» DIRECTIVE: Recast the lines of the listing below, from the line with "Task: Tap the processor icon in right panel" to the line with "coord(581,211)", as a JSON list of strings with one string per line. Leave out any blank lines.
-- START STORED DATA --
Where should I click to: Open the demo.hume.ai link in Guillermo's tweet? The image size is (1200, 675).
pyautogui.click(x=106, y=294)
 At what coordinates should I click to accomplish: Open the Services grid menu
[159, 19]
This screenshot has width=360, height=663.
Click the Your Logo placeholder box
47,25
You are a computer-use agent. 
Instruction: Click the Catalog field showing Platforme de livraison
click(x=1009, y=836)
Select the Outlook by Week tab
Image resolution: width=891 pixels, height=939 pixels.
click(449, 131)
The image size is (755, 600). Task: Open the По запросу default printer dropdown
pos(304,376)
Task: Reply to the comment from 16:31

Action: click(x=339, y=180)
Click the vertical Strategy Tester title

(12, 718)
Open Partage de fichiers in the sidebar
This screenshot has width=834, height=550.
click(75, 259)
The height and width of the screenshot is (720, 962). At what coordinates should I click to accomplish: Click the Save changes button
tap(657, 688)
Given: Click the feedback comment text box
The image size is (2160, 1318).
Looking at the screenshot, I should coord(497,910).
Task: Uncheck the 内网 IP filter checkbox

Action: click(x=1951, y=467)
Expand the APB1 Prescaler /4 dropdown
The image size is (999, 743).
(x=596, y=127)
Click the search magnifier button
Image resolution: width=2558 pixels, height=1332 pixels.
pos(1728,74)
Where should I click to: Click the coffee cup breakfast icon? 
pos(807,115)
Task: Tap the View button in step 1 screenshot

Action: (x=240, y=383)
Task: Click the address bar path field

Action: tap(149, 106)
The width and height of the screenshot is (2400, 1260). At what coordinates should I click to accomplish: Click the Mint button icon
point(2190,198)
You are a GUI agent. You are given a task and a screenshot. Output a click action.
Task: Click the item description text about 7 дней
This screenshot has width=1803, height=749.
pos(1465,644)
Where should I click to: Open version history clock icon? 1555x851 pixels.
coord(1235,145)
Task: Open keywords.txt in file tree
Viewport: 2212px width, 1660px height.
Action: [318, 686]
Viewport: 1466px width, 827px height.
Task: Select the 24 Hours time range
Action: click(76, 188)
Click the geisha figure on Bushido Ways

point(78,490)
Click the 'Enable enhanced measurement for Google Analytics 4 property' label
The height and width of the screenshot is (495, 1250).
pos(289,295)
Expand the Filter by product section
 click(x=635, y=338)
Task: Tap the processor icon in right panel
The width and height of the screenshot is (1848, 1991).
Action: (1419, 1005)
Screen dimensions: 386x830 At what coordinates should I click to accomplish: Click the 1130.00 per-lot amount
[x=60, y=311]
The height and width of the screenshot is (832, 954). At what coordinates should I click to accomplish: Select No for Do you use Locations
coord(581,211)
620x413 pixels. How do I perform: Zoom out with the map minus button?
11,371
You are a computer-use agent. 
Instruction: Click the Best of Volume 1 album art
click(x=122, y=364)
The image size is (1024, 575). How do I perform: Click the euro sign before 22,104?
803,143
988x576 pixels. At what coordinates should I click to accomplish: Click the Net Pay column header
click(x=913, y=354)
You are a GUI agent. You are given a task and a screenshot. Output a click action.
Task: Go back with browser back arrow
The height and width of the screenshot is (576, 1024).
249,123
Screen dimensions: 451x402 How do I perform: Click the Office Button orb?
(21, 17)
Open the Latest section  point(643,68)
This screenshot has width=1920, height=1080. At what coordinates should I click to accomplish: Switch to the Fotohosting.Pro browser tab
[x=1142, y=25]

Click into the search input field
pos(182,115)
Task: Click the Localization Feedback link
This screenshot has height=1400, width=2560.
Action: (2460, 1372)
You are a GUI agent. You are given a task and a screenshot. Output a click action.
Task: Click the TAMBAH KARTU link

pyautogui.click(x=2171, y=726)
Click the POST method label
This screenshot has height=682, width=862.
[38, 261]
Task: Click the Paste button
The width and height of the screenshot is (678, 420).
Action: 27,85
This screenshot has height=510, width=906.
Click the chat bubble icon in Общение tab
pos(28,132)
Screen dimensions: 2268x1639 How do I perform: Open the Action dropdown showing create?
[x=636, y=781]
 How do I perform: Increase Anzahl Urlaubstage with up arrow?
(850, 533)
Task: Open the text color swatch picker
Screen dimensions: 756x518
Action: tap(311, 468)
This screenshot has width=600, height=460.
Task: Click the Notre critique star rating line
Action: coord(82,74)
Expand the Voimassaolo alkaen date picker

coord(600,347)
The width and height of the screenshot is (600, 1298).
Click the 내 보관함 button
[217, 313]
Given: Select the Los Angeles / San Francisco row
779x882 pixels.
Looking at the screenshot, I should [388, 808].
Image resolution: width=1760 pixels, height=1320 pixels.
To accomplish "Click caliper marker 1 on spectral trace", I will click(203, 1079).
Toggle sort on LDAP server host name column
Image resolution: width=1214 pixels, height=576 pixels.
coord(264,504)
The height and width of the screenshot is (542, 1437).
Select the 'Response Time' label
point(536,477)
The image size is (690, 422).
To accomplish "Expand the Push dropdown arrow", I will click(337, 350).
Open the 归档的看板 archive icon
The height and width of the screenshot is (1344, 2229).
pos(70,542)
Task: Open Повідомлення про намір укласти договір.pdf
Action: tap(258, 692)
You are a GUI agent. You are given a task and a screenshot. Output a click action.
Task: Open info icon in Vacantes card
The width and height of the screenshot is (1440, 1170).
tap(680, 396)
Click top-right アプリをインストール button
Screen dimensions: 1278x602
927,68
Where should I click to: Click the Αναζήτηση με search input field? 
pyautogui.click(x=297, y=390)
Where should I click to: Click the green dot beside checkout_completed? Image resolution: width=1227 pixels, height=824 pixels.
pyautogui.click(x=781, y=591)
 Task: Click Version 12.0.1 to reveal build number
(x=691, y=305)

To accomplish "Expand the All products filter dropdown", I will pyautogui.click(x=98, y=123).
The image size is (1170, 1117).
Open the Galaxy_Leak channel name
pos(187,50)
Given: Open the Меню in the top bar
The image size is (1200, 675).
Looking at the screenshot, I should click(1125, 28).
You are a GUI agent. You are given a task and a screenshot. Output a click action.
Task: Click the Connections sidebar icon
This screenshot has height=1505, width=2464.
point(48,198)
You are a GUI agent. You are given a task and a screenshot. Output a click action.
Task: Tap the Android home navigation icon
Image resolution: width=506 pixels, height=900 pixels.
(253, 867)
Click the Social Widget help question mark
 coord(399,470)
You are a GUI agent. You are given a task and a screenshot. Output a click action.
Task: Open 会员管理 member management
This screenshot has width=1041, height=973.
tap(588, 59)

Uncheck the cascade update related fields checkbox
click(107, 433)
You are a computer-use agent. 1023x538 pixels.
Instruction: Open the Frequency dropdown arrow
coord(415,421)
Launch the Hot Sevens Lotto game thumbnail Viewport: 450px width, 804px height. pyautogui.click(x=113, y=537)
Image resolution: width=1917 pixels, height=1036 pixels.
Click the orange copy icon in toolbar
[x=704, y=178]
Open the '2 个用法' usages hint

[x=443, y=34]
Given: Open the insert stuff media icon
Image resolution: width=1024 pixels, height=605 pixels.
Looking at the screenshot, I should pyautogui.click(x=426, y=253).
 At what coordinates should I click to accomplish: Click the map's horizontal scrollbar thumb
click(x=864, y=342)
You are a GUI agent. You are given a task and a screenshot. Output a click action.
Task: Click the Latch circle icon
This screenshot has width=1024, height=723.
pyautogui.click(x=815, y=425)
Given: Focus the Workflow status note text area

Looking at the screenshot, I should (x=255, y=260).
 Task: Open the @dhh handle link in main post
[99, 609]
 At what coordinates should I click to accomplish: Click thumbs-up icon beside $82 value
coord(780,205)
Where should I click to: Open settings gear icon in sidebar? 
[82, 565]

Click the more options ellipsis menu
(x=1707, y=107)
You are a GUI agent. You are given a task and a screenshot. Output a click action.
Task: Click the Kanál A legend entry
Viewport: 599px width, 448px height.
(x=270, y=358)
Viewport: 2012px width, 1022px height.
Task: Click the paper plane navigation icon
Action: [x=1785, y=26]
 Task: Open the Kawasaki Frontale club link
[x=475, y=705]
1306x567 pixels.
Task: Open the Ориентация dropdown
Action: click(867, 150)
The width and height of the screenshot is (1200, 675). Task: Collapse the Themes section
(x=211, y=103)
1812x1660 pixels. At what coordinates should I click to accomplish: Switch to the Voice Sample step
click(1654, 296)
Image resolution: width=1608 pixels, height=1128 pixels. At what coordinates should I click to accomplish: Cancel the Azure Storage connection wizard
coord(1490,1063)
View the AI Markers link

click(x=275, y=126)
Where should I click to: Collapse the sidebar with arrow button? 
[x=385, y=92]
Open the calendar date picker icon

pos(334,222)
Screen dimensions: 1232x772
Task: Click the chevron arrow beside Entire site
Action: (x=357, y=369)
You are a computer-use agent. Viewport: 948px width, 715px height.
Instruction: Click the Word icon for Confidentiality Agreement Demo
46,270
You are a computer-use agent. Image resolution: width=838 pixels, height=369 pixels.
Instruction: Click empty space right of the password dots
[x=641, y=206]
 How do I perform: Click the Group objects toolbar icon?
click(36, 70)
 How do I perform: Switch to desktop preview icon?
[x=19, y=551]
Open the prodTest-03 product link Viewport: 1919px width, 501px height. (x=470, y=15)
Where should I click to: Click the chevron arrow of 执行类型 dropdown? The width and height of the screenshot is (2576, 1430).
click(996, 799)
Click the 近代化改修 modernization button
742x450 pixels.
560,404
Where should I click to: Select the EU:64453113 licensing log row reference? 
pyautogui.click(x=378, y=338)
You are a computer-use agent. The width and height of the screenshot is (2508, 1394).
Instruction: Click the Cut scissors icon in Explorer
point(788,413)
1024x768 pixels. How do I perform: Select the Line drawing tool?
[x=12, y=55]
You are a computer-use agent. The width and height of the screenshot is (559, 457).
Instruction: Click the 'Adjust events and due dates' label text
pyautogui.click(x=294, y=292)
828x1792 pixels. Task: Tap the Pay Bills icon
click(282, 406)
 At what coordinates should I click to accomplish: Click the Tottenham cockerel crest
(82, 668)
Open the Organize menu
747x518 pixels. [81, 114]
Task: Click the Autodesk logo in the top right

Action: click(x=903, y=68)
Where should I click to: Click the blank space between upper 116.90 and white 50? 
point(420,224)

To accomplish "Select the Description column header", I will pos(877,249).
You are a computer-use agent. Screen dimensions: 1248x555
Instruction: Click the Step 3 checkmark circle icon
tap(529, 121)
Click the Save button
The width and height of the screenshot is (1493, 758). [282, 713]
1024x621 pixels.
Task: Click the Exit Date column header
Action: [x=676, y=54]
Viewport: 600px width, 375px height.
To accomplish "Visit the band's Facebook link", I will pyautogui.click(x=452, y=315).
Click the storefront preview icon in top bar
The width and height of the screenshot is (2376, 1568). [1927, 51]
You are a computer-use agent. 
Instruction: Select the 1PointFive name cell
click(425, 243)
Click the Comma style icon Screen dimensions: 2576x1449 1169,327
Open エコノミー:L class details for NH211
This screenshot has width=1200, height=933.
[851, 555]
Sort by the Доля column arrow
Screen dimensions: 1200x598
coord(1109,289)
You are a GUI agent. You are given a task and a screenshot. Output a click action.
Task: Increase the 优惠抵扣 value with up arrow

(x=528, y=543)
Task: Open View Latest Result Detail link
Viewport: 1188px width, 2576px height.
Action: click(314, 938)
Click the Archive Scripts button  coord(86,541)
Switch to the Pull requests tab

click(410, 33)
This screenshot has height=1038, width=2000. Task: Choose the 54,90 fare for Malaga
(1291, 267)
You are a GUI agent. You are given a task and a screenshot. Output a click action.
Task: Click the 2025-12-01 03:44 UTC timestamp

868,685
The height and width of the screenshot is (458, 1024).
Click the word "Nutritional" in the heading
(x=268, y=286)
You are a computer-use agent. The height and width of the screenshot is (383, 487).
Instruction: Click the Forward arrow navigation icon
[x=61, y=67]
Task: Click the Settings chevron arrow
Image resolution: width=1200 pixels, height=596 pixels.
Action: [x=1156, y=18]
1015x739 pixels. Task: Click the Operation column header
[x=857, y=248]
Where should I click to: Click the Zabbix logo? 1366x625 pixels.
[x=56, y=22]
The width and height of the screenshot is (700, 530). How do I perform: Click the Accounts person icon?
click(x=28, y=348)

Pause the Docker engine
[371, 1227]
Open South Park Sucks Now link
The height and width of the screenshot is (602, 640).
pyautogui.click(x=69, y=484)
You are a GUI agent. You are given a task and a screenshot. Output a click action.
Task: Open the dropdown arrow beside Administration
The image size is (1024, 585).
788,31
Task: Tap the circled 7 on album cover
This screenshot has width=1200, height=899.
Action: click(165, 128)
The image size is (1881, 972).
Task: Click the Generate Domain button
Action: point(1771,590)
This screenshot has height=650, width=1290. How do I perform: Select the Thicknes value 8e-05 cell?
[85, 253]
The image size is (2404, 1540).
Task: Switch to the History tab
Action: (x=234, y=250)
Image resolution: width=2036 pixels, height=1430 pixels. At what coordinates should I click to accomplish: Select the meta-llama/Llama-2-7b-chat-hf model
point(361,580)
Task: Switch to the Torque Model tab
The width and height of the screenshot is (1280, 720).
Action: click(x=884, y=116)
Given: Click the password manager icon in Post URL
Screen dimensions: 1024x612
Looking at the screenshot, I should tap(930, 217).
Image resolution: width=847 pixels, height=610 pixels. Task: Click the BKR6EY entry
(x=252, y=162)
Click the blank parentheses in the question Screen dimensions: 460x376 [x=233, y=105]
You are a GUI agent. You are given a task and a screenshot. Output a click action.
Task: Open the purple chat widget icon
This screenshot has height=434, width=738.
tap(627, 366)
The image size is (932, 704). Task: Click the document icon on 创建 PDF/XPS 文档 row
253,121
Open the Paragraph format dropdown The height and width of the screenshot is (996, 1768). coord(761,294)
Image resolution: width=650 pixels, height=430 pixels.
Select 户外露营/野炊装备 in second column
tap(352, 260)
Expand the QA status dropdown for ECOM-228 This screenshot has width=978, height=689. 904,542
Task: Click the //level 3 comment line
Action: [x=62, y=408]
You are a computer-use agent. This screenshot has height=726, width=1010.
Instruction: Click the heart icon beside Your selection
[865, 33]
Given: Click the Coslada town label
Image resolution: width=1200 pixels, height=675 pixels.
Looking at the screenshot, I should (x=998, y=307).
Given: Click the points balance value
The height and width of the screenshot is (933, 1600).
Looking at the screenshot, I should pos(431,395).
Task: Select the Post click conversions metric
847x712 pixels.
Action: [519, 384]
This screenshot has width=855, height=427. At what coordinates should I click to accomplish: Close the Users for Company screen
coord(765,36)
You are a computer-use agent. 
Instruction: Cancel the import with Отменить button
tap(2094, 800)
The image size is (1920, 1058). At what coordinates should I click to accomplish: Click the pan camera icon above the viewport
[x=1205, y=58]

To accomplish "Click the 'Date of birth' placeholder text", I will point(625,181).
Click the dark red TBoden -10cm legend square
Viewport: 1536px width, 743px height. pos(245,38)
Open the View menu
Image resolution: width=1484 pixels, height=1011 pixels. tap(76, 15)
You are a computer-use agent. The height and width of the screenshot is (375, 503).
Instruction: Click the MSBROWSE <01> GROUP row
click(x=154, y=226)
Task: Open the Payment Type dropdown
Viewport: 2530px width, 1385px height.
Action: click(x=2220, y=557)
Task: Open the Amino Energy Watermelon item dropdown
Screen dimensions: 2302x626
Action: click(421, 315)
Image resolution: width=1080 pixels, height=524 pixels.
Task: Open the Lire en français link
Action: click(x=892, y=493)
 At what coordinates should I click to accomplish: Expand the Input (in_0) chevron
-- END STORED DATA --
» EXERCISE RESPONSE:
[
  "Task: Tap the processor icon in right panel",
  "The width and height of the screenshot is (1848, 1991).",
  "Action: (1419, 1005)",
  "Screen dimensions: 386x830 At what coordinates should I click to accomplish: Click the 1130.00 per-lot amount",
  "[x=60, y=311]",
  "The height and width of the screenshot is (832, 954). At what coordinates should I click to accomplish: Select No for Do you use Locations",
  "coord(581,211)"
]